> TASK ITEM
Please return only the lines from the one holding "Meetings (1627, 66)" through the one holding "THERAPY (1038, 50)", exactly as they appear in the records below, both ends included.

> PROVIDED DATA
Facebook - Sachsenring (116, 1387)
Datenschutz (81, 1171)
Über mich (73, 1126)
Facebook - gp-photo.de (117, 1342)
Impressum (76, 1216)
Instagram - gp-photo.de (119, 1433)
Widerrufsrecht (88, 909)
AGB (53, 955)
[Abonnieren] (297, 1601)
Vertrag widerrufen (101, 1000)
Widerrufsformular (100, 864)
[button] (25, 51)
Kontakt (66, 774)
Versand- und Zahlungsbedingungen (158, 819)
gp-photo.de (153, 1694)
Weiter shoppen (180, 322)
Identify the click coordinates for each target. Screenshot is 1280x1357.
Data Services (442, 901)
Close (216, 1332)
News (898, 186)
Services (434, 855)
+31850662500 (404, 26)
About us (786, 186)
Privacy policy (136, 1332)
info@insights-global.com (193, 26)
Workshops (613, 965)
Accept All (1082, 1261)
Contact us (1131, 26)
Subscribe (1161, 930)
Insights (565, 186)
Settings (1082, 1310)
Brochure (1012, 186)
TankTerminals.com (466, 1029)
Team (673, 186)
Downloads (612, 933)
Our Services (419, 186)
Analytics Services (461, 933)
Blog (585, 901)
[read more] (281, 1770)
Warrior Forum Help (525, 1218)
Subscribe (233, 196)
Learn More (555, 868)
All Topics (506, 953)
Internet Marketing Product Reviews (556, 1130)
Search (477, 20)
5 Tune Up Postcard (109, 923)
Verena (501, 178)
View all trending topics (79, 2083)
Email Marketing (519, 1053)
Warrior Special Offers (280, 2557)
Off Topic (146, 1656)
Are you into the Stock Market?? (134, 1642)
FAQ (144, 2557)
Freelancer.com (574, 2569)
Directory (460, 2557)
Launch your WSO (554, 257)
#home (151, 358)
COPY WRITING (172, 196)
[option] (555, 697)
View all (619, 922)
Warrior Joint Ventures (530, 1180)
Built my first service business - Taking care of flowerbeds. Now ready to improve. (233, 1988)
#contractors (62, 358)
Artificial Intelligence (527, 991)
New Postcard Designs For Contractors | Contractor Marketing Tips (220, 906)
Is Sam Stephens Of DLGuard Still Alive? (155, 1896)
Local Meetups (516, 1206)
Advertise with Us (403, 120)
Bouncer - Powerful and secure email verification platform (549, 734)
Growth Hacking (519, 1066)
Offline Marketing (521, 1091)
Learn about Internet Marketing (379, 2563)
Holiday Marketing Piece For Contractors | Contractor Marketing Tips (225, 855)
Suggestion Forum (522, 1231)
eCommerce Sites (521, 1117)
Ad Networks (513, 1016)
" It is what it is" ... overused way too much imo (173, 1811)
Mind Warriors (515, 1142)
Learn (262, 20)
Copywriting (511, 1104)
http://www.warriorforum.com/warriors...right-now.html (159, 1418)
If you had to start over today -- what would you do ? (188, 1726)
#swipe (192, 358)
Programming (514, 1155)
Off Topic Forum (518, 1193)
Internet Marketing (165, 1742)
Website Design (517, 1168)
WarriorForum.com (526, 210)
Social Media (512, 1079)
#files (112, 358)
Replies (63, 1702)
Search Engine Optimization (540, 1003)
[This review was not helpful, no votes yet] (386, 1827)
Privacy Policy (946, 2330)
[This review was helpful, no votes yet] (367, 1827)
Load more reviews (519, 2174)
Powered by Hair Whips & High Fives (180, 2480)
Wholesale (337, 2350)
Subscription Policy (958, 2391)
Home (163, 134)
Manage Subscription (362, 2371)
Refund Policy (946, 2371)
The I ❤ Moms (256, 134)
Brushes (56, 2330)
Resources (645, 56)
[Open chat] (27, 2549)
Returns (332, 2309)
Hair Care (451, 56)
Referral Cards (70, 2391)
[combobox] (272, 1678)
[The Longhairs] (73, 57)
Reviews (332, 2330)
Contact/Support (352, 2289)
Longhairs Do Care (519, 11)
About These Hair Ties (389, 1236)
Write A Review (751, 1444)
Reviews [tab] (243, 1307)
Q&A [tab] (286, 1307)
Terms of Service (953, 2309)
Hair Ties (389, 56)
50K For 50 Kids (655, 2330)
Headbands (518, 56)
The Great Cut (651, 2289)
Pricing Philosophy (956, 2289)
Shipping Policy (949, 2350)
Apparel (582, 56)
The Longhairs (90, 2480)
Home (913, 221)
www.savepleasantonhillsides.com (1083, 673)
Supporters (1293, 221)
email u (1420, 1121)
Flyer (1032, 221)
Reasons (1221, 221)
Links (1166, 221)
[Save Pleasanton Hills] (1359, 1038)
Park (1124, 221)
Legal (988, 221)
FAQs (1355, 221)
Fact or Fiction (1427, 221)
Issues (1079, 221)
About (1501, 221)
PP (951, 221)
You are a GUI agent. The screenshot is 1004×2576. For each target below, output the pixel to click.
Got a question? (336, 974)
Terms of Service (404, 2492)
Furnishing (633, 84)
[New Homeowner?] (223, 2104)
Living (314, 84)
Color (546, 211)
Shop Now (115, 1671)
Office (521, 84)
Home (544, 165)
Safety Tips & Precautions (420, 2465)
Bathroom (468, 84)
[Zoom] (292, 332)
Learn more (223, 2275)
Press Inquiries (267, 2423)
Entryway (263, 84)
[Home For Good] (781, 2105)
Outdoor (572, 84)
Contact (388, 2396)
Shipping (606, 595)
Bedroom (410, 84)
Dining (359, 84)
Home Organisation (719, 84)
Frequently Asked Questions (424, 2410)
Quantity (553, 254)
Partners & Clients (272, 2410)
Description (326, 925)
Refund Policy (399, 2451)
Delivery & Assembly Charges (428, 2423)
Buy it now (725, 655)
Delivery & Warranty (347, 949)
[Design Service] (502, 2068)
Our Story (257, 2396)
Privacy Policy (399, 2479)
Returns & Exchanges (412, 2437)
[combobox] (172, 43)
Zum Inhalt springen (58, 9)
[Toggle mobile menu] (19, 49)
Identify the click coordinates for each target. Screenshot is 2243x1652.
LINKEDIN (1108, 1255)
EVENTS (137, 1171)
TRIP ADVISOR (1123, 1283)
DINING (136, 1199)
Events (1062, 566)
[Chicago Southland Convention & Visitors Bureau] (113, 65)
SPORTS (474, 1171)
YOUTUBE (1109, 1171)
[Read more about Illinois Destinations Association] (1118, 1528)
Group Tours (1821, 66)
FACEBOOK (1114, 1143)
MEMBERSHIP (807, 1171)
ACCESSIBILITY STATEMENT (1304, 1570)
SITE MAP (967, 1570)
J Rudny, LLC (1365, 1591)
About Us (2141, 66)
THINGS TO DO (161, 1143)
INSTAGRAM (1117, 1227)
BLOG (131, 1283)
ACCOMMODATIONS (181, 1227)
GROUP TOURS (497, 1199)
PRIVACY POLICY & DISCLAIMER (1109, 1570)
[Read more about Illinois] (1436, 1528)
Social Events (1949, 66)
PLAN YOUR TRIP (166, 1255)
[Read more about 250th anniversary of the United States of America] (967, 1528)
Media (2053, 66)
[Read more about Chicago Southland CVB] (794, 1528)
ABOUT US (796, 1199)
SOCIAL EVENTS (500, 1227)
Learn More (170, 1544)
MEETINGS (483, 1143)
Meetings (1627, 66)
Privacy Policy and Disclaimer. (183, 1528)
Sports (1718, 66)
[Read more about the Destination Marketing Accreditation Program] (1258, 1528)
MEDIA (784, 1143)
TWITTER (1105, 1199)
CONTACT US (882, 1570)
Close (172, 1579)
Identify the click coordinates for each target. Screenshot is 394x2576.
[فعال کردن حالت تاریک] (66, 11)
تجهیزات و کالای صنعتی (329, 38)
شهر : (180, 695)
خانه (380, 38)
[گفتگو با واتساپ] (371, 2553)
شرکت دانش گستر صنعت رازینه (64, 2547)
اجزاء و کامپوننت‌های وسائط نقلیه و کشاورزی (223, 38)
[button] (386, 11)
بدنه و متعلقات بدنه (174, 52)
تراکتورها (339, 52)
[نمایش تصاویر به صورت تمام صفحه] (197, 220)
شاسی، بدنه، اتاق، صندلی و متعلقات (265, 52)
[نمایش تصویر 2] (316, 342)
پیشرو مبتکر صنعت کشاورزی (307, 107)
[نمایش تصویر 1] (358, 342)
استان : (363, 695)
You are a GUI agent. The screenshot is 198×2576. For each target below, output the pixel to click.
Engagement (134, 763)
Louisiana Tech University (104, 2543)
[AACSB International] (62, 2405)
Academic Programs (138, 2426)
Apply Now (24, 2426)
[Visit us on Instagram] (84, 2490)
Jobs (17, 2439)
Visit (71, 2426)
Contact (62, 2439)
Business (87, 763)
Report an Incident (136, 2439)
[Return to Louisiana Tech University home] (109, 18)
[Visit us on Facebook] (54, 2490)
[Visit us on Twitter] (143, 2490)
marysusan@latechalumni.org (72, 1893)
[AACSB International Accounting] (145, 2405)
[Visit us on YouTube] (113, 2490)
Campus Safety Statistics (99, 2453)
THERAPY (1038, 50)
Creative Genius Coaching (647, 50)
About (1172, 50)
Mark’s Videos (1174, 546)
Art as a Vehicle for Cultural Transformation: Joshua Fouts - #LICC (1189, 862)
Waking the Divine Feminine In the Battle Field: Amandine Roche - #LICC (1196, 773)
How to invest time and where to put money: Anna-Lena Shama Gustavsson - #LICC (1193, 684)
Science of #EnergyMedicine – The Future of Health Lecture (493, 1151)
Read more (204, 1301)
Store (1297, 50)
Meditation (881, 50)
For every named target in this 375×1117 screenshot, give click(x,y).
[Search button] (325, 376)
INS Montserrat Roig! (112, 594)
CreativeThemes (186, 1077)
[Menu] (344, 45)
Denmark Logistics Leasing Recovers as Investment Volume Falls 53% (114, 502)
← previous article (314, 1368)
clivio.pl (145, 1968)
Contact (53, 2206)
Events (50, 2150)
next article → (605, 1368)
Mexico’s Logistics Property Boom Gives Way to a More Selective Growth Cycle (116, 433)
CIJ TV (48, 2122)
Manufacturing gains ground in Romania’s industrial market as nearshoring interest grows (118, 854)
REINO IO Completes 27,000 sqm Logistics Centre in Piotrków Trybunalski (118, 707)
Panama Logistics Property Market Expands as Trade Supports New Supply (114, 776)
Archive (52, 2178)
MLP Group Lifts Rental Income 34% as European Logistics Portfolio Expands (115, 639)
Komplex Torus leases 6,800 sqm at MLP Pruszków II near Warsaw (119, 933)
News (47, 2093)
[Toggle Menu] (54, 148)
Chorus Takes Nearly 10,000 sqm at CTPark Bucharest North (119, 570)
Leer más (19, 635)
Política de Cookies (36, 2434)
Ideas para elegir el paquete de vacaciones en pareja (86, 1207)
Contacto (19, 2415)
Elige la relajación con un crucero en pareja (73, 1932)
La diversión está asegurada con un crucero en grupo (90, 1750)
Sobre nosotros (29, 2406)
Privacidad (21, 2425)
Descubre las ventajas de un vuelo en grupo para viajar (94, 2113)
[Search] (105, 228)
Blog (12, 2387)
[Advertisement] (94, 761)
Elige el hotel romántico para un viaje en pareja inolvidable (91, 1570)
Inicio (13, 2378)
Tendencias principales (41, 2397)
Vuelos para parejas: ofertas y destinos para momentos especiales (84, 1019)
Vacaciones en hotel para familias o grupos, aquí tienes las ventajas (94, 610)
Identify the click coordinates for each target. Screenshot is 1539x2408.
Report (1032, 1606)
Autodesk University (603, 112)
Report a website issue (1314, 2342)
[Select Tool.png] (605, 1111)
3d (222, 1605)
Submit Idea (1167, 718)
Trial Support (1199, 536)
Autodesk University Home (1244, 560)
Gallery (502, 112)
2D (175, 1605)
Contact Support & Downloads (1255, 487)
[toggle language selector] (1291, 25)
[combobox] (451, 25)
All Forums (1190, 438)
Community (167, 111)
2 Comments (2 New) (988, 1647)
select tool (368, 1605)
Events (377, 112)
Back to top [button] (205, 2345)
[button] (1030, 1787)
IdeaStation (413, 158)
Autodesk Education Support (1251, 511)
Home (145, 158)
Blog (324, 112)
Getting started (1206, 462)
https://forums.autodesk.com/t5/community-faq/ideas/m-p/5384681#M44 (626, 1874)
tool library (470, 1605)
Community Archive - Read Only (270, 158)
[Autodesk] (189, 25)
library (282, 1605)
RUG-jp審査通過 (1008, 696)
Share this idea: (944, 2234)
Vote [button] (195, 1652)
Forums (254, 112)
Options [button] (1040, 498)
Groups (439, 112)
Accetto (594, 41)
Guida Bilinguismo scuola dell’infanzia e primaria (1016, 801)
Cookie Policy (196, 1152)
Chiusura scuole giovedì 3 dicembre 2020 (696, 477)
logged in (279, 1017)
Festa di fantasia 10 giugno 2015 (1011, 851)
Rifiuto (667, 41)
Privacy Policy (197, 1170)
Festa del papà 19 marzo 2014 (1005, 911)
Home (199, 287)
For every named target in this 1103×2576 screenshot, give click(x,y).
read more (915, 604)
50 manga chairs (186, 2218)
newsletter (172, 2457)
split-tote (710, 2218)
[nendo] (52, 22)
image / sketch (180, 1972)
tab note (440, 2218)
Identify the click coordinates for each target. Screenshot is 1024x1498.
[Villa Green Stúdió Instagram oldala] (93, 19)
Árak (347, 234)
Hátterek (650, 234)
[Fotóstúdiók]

> TASK OUTPUT
Meetings (1627, 66)
Privacy Policy and Disclaimer. (183, 1528)
Sports (1718, 66)
[Read more about the Destination Marketing Accreditation Program] (1258, 1528)
MEDIA (784, 1143)
TWITTER (1105, 1199)
CONTACT US (882, 1570)
Close (172, 1579)
Identify the click coordinates for each target. Screenshot is 394x2576.
[فعال کردن حالت تاریک] (66, 11)
تجهیزات و کالای صنعتی (329, 38)
شهر : (180, 695)
خانه (380, 38)
[گفتگو با واتساپ] (371, 2553)
شرکت دانش گستر صنعت رازینه (64, 2547)
اجزاء و کامپوننت‌های وسائط نقلیه و کشاورزی (223, 38)
[button] (386, 11)
بدنه و متعلقات بدنه (174, 52)
تراکتورها (339, 52)
[نمایش تصاویر به صورت تمام صفحه] (197, 220)
شاسی، بدنه، اتاق، صندلی و متعلقات (265, 52)
[نمایش تصویر 2] (316, 342)
پیشرو مبتکر صنعت کشاورزی (307, 107)
[نمایش تصویر 1] (358, 342)
استان : (363, 695)
You are a GUI agent. The screenshot is 198×2576. For each target below, output the pixel to click.
Engagement (134, 763)
Louisiana Tech University (104, 2543)
[AACSB International] (62, 2405)
Academic Programs (138, 2426)
Apply Now (24, 2426)
[Visit us on Instagram] (84, 2490)
Jobs (17, 2439)
Visit (71, 2426)
Contact (62, 2439)
Business (87, 763)
Report an Incident (136, 2439)
[Return to Louisiana Tech University home] (109, 18)
[Visit us on Facebook] (54, 2490)
[Visit us on Twitter] (143, 2490)
marysusan@latechalumni.org (72, 1893)
[AACSB International Accounting] (145, 2405)
[Visit us on YouTube] (113, 2490)
Campus Safety Statistics (99, 2453)
THERAPY (1038, 50)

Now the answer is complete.